After his breakfast, he set out, his custom of a Monday morning, for what he called a quiet stroll; but his thoughts kept returning, ever with fresh resentment, to the soutar’s insinuation—for such he counted it—on the Saturday. Suddenly, uninvited, and displacing the phantasm of her father, arose before him the face of Maggie; and with it the sudden question, What then was the real history of the baby on whom she spent such an irrational amount of devotion. The soutar’s tale of her finding him was too apocryphal! Might not Maggie have made a slip? Or why should the pretensions of the soutar be absolutely trusted? Surely he had, some time or other, heard a rumour! A certain satisfaction arose with the suggestion that this man, so ready to believe evil of his neighbour, had not kept his own reputation, or that of his house, perhaps, undefiled. He tried to rebuke himself the next moment, it is true, for having harboured a moment’s satisfaction in the wrong-doing of another: it was unbefitting the pastor of a Christian flock! But the thought came and came again, and he took no continuous trouble to cast it out. When he went home, he put a question or two to his housekeeper about the little one, but she only smiled paukily, and gave him no answer.
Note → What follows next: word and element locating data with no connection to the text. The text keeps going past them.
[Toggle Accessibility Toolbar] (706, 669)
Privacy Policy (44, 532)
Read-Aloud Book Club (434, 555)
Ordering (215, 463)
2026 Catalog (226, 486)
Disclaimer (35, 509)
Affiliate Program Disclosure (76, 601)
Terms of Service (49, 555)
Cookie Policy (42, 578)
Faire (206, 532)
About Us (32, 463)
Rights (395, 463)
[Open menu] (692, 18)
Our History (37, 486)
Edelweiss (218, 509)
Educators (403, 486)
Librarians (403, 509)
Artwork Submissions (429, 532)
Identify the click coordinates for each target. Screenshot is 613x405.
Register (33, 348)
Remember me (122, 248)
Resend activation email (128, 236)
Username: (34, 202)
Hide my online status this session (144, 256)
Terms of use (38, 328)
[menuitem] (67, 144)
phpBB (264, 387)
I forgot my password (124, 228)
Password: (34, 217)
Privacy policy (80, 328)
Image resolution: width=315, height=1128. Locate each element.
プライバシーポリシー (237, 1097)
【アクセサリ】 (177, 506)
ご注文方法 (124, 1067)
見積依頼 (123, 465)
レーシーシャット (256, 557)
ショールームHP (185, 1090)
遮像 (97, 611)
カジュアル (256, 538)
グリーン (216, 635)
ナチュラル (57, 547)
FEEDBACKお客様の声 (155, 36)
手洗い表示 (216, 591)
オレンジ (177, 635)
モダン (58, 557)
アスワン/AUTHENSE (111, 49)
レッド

After his two-o’clock dinner, he thought it would be Christian-like to forgive his parents: he would therefore call at Stonecross—which would tend to wipe out any undesirable offence on the minds of his parents, and also to prevent any gossip that might injure him in his sacred profession! He had not been to see them for a long time; his visits to them gave him no satisfaction; but he never dreamed of attributing that to his own want of cordiality. He judged it well, however, to avoid any appearance of evil, and therefore thought it might be his duty to pay them in future a hurried call about once a month. For the past, he excused himself because of the distance, and his not being a good walker! Even now that he had made up his mind he was in no haste to set out, but had a long snooze in his armchair first: it was evening when he climbed the hill and came in sight of the low gable behind which he was born.

Isy was in the garden gathering up the linen she had spread to dry on the bushes, when his head came in sight at the top of the brae. She knew him at once, and stooping behind the gooseberries, fled to the back of the house, and so away to the moor. James saw the white flutter of a sheet, but nothing of the hands that took it. He had heard that his mother had a nice young woman to help her in the house, but cherished so little interest in home-affairs that the news waked in him no curiosity.